▶ What you are asked to do
Only the lines from the beginning of the data below through the line that contains "Click the 2.0" should be repeated, exactly as written.

▶ Information supplied

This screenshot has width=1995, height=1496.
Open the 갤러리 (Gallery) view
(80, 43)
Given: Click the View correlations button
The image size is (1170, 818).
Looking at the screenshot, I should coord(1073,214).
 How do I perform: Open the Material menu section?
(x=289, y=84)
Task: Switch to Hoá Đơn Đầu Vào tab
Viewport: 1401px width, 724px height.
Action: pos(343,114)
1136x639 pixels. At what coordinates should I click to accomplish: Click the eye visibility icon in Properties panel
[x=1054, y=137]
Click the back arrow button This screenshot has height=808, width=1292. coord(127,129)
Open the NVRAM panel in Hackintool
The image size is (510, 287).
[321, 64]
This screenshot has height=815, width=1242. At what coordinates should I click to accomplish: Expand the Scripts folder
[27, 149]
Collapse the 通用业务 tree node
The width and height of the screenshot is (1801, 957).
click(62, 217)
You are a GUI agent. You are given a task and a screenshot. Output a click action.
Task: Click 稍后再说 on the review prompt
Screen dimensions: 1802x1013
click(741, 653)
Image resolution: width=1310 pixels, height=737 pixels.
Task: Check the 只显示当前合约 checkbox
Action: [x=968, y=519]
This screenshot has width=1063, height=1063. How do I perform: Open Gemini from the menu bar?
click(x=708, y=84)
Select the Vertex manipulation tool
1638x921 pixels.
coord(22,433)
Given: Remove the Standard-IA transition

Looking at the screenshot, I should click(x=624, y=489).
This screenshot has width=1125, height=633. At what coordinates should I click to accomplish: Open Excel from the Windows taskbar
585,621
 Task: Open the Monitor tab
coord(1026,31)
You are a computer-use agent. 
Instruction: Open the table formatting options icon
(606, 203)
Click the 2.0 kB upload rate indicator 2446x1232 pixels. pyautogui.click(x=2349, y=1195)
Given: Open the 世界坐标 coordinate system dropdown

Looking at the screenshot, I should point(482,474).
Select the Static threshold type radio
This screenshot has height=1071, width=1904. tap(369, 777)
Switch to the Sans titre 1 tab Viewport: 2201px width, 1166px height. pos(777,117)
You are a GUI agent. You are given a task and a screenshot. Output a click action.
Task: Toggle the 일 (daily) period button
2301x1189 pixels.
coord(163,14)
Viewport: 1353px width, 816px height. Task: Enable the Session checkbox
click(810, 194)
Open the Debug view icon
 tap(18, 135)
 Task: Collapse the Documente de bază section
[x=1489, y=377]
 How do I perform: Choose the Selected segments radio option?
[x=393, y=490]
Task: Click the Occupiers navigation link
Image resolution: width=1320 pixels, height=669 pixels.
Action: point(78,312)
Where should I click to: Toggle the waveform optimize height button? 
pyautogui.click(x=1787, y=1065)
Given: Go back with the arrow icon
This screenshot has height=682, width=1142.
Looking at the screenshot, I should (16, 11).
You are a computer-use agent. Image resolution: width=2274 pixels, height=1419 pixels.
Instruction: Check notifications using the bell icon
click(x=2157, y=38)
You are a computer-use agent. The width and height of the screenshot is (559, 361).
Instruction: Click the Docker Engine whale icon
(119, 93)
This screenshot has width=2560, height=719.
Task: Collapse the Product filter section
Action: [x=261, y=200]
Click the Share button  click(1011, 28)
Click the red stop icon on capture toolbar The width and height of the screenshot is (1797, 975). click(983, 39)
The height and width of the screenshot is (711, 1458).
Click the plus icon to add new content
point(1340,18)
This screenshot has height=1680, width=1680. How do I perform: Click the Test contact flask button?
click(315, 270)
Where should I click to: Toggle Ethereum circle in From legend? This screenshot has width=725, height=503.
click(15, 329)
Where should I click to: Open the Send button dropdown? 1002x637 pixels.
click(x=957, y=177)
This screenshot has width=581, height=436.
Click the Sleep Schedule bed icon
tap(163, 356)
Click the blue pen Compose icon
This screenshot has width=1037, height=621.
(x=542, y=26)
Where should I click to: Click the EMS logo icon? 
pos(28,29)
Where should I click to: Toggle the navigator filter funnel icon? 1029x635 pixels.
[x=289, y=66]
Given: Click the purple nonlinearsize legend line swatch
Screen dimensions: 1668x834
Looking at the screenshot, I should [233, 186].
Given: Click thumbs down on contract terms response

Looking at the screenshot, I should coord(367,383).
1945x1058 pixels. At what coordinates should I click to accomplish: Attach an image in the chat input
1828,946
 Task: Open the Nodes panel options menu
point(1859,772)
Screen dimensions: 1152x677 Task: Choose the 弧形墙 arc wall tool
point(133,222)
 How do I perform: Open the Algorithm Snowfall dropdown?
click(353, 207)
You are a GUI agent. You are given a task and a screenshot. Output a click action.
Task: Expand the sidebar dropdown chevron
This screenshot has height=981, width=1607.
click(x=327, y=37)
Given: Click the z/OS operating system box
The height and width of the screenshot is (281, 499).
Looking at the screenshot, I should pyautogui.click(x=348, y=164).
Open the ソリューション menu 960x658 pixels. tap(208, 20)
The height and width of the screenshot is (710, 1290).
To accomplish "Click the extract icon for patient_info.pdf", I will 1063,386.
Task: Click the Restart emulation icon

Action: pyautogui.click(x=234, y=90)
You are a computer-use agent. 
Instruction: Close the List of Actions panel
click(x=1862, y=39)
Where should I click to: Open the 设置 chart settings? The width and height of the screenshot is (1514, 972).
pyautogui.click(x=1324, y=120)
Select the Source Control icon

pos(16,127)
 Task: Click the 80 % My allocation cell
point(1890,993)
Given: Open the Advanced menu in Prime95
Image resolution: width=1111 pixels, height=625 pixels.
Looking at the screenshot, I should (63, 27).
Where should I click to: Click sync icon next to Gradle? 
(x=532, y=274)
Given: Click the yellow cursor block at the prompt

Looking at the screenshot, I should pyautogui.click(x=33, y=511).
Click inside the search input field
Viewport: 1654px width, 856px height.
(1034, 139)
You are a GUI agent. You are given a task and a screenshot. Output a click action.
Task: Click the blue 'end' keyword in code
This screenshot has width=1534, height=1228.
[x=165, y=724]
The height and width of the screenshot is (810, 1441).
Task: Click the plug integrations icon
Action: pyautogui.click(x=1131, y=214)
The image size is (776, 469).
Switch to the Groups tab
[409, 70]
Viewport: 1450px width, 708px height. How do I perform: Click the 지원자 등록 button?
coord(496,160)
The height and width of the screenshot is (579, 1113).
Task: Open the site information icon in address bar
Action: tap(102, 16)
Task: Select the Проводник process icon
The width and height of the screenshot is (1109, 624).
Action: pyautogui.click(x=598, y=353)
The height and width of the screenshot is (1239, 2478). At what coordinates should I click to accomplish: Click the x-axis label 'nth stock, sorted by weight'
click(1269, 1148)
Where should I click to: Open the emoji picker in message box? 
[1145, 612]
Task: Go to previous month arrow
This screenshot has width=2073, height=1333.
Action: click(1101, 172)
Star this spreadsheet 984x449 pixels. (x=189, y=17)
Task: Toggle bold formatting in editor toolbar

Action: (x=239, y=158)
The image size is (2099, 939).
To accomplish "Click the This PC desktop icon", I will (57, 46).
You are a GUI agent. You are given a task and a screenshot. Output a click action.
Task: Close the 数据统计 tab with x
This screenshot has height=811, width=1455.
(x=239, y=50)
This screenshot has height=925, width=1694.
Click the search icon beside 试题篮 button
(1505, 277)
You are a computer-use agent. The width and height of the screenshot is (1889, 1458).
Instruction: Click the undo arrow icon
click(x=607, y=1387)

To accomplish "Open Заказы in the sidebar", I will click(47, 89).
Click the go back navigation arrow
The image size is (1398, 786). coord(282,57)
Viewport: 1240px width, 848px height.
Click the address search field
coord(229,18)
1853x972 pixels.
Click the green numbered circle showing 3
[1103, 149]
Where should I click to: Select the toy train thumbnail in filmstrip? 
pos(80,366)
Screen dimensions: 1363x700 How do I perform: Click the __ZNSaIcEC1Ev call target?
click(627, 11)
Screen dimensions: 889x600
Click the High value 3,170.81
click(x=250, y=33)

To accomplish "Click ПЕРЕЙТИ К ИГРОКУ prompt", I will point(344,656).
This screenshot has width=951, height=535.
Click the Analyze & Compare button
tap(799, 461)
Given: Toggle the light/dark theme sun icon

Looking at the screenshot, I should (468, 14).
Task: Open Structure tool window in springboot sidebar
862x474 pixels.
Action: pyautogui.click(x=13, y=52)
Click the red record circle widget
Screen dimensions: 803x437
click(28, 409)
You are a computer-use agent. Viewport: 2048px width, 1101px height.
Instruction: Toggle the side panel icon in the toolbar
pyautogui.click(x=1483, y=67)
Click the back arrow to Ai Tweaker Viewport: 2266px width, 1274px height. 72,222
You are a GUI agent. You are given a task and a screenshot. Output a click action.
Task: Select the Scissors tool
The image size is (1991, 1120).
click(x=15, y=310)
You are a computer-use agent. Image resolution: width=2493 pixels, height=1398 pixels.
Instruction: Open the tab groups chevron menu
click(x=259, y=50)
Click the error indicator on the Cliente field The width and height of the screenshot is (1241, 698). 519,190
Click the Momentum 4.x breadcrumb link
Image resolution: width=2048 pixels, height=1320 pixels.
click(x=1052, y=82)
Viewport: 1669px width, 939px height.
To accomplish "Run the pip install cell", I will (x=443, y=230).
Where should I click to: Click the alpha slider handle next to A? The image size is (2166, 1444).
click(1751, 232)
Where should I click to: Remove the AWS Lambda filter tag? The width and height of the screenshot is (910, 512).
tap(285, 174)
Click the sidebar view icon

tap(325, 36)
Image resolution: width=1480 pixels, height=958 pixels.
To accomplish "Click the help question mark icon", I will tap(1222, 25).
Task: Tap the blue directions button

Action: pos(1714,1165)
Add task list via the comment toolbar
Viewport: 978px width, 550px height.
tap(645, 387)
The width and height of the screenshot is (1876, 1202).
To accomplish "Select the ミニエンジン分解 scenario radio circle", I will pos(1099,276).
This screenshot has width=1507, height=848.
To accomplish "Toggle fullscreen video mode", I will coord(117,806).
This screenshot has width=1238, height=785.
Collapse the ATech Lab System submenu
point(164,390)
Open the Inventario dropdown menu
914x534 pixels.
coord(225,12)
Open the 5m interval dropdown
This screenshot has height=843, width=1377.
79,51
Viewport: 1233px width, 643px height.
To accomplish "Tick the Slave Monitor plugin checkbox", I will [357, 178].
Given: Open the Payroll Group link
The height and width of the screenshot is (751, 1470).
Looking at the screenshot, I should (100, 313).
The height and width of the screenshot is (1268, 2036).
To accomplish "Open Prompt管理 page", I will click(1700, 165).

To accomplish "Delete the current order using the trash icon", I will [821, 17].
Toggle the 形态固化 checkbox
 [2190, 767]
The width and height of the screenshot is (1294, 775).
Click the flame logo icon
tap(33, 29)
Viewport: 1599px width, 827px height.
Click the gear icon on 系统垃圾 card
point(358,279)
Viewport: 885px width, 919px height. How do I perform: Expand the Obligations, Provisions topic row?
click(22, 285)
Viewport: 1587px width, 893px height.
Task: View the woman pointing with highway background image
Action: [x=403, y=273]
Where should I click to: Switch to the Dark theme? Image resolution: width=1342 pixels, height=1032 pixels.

▶ Answer to this exercise
This screenshot has width=1995, height=1496.
Open the 갤러리 (Gallery) view
(80, 43)
Given: Click the View correlations button
The image size is (1170, 818).
Looking at the screenshot, I should coord(1073,214).
 How do I perform: Open the Material menu section?
(x=289, y=84)
Task: Switch to Hoá Đơn Đầu Vào tab
Viewport: 1401px width, 724px height.
Action: pos(343,114)
1136x639 pixels. At what coordinates should I click to accomplish: Click the eye visibility icon in Properties panel
[x=1054, y=137]
Click the back arrow button This screenshot has height=808, width=1292. coord(127,129)
Open the NVRAM panel in Hackintool
The image size is (510, 287).
[321, 64]
This screenshot has height=815, width=1242. At what coordinates should I click to accomplish: Expand the Scripts folder
[27, 149]
Collapse the 通用业务 tree node
The width and height of the screenshot is (1801, 957).
click(62, 217)
You are a GUI agent. You are given a task and a screenshot. Output a click action.
Task: Click 稍后再说 on the review prompt
Screen dimensions: 1802x1013
click(741, 653)
Image resolution: width=1310 pixels, height=737 pixels.
Task: Check the 只显示当前合约 checkbox
Action: [x=968, y=519]
This screenshot has width=1063, height=1063. How do I perform: Open Gemini from the menu bar?
click(x=708, y=84)
Select the Vertex manipulation tool
1638x921 pixels.
coord(22,433)
Given: Remove the Standard-IA transition

Looking at the screenshot, I should click(x=624, y=489).
This screenshot has width=1125, height=633. At what coordinates should I click to accomplish: Open Excel from the Windows taskbar
585,621
 Task: Open the Monitor tab
coord(1026,31)
You are a computer-use agent. 
Instruction: Open the table formatting options icon
(606, 203)
Click the 2.0 kB upload rate indicator 2446x1232 pixels. pyautogui.click(x=2349, y=1195)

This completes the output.